„Mała, dygocąca, krucha istota.” cz8
- Będzie dobrze zobaczysz.
- Jutro rano wpadnę by ci pomóc
- Nie wiem co bym bez ciebie zrobiła i jak mam ci dziękować
- Oj przestań.
- Dziękuję i do jutra
- Pa Karol , trzymaj się
Włączyłam laptopa, już dawno nie sprawdzałam poczty. Kondolencje od koleżanek, które nie mogły przyjechać. I znów wiadomość od „ŻYCZLIWEJ”
„ już mizdrzy się do innej , czyli Cię rzucił. Zrobił to samo ze mną. Narcyz jeden. Jak chcesz to zemścimy się na nim razem.”
„ jak to rzucił?” wybrałam jego numer…po za zasięgiem.
Położyłam się, bardzo chciałam usnąć .Ale nie mogłam...myśli nie pozwoliły.
Co chwile zerkałam na zegarek, mijały zaledwie minuty, myśli kłębiły mi się coraz bardziej.
Usnęłam gdy nastał świt
Rano obudziły mnie otwieranie drzwi. Nad moim łóżkiem stała mama.
- Która godzina .Dlaczego nie spisz?
- Jest siódma kochanie , przyszłam na Ciebie patrzeć , bo znów wyjedziesz i nie będziesz miała czasu dla Mnie a ja zostanę sama.
- Jeszcze zostanę, jutro będę musiała tylko pojechać po więcej moich rzeczy i poprosić o więcej urlopu .
-Dziękuję Ci córeczko.
-Ależ mamuś , nie ma o czym mówić. Kocham Ciebie i zostanę tak długo jak będziesz chciała..
- Idę zrobić śniadanie, wstajesz, czy śpisz dalej
- Zaraz zejdę do ciebie mamuś.
Mama wyszła z pokoju. A moje myśli znów zajmował Michał. Było za wcześnie by dzwonić, pewnie jeszcze śpi. Zeszłam na dół, aromat świeżej kawy pobudził mój żołądek i wróciłam do łazienki.

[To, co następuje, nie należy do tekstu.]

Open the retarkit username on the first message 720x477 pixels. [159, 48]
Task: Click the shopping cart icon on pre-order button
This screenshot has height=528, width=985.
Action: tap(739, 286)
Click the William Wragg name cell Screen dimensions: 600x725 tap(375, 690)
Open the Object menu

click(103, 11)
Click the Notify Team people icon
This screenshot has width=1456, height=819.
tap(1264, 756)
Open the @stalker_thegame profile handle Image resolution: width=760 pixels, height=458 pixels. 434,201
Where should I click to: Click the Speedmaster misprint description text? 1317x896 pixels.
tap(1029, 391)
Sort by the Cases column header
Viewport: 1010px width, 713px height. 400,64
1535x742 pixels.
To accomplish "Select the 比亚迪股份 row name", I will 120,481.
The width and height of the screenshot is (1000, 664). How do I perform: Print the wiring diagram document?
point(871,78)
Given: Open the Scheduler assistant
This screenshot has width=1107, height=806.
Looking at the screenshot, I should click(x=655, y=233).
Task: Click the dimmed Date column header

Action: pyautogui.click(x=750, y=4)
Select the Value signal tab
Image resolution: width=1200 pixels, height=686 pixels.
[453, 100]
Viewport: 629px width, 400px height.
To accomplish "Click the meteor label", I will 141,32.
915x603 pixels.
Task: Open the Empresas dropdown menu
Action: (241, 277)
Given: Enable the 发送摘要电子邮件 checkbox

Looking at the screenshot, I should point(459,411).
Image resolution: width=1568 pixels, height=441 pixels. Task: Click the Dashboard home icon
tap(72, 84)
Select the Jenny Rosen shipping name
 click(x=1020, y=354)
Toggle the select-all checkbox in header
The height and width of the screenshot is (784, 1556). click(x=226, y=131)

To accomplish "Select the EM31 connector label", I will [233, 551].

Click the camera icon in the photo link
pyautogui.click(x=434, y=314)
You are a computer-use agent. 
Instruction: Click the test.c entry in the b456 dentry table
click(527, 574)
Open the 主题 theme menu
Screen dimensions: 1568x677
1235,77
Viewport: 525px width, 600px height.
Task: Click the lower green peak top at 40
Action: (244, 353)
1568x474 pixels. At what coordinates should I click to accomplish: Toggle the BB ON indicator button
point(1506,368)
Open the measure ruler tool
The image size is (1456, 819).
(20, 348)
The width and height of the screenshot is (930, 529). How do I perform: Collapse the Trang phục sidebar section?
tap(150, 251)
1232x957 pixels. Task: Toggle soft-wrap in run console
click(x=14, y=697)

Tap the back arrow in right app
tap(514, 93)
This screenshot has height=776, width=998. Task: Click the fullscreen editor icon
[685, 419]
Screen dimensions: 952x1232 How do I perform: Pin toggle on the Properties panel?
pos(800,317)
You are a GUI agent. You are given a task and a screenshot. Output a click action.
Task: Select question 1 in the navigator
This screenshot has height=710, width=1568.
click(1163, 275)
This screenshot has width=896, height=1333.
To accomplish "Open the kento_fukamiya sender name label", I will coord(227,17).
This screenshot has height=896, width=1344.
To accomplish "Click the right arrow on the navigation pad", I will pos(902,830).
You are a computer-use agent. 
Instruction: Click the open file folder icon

Musze jeszcze jutro iść do ginekologa, o tym już mamie nie mówiłam.
- Mamuś kiedy masz odebrać wyniki?
- Oj córuś całkiem zapomniałam przez to wszystko.
- To pojedziemy dzisiaj razem dobrze.
- Dobrze – mama odpowiedział, jakby nie chciała w ogóle odbierać tych wyników
- Na pewno są ok., inaczej lekarz by zadzwonił.